Oh no, it’s a horrible idea. Doing a PhD, you’re all alone with your work, there are no clear milestones that you get over. If you do an MA, you work very hard for a couple of months, but then you do it together with others and you can always put the exam or essay behind you. In a PhD, you’re alone in the dark for years. It’s particularly bad if you’re in your later years, if you are in your early ones you can at least drop it and say you got a better offer.

Had I not been comfortable in my chosen track, I would probably have been discouraged here, but I did not want to let him get away with it. I pushed back:

But, what about you? Do you regret doing a PhD?

He thought for a while, and in the end answered:

No, I did enjoy spending four years in London on a good stipend, visiting the Royal Opera House, the theaters and the bars.

Rideau. That will bring me to my first encouragement for prospective PhD-students. Make sure you get funding. I started my PhD about a week after my MA programme, but a couple of months before the grading was done. So competing for PhD-grants without having the previous degree completed was tough. I decided to take a gamble and finance the first year on loans and, in a worst case scenario, work concurrently thereafter. Spending 30% of your time just applying for grants – oh, the paperwork – is quite demotivating. I would consider waiting a year to do the PhD or applying to a less prestigious institution if it offers funding.

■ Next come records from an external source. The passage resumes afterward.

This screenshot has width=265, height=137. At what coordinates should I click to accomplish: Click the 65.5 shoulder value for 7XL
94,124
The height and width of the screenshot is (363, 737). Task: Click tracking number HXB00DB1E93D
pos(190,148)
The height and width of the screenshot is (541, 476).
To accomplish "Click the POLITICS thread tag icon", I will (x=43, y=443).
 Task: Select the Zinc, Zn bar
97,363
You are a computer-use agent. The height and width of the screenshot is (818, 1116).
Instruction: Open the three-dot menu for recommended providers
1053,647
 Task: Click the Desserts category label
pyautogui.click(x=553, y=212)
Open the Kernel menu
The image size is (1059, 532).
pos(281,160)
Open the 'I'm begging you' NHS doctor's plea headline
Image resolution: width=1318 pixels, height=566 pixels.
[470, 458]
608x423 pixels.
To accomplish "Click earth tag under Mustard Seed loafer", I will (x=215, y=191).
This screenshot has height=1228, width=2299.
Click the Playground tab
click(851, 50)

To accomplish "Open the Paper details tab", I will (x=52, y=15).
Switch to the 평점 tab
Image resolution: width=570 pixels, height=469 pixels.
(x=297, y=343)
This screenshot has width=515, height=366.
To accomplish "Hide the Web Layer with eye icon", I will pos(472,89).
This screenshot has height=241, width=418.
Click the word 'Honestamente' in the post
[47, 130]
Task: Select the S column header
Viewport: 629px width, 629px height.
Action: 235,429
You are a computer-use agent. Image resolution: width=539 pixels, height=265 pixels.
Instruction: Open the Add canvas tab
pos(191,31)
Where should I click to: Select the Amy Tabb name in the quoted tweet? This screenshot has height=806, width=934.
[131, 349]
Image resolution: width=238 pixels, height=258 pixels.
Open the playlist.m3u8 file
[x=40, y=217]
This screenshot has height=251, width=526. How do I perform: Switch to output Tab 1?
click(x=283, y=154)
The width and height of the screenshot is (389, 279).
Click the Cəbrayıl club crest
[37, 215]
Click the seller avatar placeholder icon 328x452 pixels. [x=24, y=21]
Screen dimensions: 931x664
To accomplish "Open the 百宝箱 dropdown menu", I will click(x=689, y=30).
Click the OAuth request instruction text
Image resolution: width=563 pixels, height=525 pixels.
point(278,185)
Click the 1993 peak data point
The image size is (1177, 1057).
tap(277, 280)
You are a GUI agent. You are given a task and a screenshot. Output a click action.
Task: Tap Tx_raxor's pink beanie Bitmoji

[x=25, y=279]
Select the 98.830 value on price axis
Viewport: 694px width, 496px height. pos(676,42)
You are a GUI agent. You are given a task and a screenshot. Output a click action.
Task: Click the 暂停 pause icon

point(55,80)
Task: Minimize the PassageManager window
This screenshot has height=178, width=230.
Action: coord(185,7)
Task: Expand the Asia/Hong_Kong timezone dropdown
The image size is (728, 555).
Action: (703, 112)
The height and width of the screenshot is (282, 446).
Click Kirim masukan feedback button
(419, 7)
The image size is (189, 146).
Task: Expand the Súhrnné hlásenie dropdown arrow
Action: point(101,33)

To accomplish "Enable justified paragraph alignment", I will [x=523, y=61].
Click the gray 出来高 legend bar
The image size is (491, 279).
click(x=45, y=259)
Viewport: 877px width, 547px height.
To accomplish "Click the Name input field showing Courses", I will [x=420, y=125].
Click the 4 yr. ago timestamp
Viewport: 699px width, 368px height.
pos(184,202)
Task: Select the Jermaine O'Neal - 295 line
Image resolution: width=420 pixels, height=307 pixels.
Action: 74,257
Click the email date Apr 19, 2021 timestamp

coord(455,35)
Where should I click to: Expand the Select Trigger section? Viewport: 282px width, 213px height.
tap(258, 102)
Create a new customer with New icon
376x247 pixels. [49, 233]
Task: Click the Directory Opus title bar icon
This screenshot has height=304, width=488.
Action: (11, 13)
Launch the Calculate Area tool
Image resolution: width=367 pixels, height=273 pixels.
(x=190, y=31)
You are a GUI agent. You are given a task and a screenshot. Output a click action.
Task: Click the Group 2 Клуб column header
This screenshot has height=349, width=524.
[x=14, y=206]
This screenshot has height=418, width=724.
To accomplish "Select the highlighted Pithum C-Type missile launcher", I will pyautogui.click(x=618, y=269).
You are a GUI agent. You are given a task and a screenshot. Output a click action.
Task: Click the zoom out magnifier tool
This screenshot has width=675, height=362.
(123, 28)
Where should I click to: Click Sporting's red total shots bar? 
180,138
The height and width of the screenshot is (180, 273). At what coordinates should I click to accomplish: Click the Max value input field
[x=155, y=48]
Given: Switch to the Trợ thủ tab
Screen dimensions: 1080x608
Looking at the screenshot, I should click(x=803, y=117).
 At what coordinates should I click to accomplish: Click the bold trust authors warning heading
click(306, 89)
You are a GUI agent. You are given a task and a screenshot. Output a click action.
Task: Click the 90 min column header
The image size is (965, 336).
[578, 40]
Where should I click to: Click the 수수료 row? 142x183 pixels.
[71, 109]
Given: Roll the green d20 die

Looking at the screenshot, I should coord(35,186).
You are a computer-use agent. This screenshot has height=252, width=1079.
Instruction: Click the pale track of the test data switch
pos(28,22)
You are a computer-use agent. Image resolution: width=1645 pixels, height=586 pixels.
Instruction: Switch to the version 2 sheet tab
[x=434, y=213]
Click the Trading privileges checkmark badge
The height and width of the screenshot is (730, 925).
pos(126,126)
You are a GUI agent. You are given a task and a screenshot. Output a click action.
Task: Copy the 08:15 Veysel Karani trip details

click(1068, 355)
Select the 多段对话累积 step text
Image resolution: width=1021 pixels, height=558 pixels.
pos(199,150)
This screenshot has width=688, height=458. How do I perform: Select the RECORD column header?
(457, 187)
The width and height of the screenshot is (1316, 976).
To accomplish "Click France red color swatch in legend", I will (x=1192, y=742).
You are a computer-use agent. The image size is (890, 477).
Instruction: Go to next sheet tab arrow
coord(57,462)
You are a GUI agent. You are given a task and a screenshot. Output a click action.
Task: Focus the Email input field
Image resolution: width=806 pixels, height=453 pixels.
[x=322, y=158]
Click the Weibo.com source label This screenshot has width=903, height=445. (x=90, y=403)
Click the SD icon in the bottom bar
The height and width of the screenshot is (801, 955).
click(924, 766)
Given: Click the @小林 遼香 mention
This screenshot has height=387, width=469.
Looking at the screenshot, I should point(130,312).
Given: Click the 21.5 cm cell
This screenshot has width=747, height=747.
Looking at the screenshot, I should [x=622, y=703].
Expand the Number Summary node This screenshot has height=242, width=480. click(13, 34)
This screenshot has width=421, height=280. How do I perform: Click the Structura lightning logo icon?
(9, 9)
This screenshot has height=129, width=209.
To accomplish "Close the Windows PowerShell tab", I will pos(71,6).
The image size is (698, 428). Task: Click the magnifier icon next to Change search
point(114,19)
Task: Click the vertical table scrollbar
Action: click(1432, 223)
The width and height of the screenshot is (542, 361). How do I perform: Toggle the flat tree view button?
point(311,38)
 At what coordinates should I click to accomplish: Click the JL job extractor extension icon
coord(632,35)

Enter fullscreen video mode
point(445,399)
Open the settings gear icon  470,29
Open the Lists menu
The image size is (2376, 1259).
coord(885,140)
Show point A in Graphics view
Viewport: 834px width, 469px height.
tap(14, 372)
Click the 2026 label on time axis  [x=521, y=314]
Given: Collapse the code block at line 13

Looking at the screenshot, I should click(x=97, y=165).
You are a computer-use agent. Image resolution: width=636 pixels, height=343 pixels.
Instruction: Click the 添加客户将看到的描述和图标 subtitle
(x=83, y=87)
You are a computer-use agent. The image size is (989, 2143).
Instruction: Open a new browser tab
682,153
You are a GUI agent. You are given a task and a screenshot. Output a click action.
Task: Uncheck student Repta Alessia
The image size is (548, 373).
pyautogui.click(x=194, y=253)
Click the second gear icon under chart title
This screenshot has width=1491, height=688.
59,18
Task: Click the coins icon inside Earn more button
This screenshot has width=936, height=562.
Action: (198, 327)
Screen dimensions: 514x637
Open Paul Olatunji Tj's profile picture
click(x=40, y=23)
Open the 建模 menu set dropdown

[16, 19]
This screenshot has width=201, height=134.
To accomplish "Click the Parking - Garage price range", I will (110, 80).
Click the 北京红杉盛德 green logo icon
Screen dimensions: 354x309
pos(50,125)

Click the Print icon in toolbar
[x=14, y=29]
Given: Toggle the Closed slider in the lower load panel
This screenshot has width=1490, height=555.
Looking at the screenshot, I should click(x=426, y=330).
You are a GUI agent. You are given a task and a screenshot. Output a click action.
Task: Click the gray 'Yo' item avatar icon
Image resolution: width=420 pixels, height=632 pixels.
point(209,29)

The conversation with my professor captures both the beauty and the beast of taking on a PhD. On the one hand, you’re perfectly alone with your research project and it can – nay, should – be immensely rewarding. If you do not feel that way, don’t do it. Save yourself the money and the pain! Seriously, do not do it if you do not want to spend a half decade (and potentially the rest of your career) on that topic. The worst reason for doing a PhD is because you feel the labour market is bad. It’s not all glitz and glamour with a PhD either, and it takes you half a decade.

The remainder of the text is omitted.